Nov 21, 2017

On the Run with Marvel's The Runaways

Marvel’s Runaways is about to make its big debut as a television series on Hulu, and so you may be wondering if the comic book series it is based on is worth your time.  The answer is a resounding and emphatic yes.

On the Run with Marvel's Runaways
Ben Smith

Runaways launched in 2003, created by writer Brian K. Vaughan and artist Adrian Alphona.  It was a low-selling but critically beloved cult hit, one of the best new concepts Marvel had developed in a while.  It was originally cancelled after issue eighteen, but was revived thanks to high sales of the collected editions.  Vaughan continued to write the series through three volumes of the series, before leaving to work in television.  (He would eventually return to comics with the even more beloved Image series Saga.)  The comic was taken over briefly by none other than Joss Whedon, but it couldn’t maintain the same magic.

The Runaways series revolves around a group of Los Angeles teenagers that all discover they’re the children of supervillains, running a dangerous secret organization called The Pride.  The kids had grown up hanging out during their parent’s annual “charity” meetings.  However, a little snooping during the most recent meeting finds them witnessing their parents sacrificing the life of an unknown teenage girl.  When the police won’t take the report of the murder seriously, they search their houses for evidence.  What they discover instead are special new abilities for Gert and Karolina.


Gertrude discovers that her parents are time-travelers, and that they were going to bequeath her with a pet Velociraptor on her 18th birthday.  Gert and the raptor, named Old Lace, share a psychic rapport and it obeys all her commands.


Karolina finds out that she’s the daughter of aliens, and that when she removes her power inhibiting bracelet, she glows with bioluminescent energy and can fly. Unfortunately, The Pride have influence everywhere in the city, and the police notify them of their children’s attempts to report their crimes.  Their parents find them and attempt to subdue them.  In the ensuing struggle, Chase and Nico acquire powerful new weapons by taking them away from their parents.

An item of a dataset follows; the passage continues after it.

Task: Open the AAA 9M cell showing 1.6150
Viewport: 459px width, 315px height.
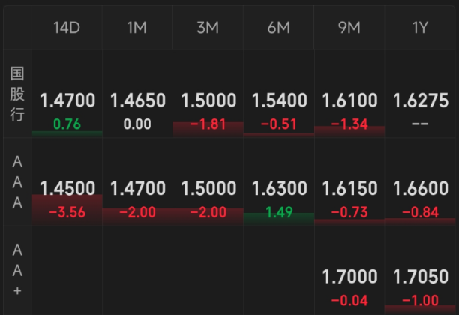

Chase was your typical teenage boy athlete, until he steals powerful hi-tech gauntlets from his supervillain inventor parents. 


Nico takes the mystical “staff of one” from her mother, granting her magic abilities.  All she needs to do is say what she wants, and the staff makes it happen, but she cannot repeat the same “spell” twice.  However, the bad news is that to summon forth the staff, she must spill her own blood.  (Nico is the latest in a long line of great comic book witches that I love so very much.  That list also includes Karnilla the Norn Queen, Morgana Le Fay, both the Marvel and DC Enchantress, Magica de Spell, Raven, and Magik.)

Now on the run from their evil parents, they decide to rescue Molly before she falls into their evil clutches.  During the subsequent confrontation, Molly experiences some traumatic new changes in her body.


Molly is the youngest of the group, and arguably the most powerful, thanks to the super strength granted her by her mutant powers.  Unfortunately, every time she uses her strength, she almost immediately gets really fatigued and needs to sleep.


Alex is the de facto leader of the group and a child prodigy, with a high aptitude for logic and strategy.

On the run from their parents and the police, the kids are officially Runaways.  They make camp in Chase’s secret hiding spot, a mansion that was swallowed up by an earthquake in the 1920s.  The group decides to try and help those in need, in an attempt to atone for the crimes of their evil parents. 

The Runaways have to balance surviving on their own with helping those in need, and their own interpersonal relationship dynamics.  Alex has a crush on Nico, Chase is attracted to Karolina, but Karolina (surprisingly) makes a move on Nico.  They briefly take on a new member, a teenage boy that turns out to be a vampire that tries to kill them.  The LAPD enlist the help of former runaway superheroes Cloak and Dagger to find the kids for them, but after the traditional superhero misunderstanding, they become friends.

The rest of the series is highly entertaining fun on the level of a teenage soap opera, only with super powers.  Not only do they discover that The Pride plan on destroying the entire world, the team is rocked by a shocking betrayal.  To make matters worse, Vaughan later ends his tenure on the series with one of the most heart-breaking deaths in comic book history.  If those two things don’t get you reading, then nothing will.

So if you wind up watching the TV show and loving it, you’ll be happy to know that there’s a whole stack of comic book stories waiting for you to read while you wait for the inevitable second season.  There are worse ways to spend your time.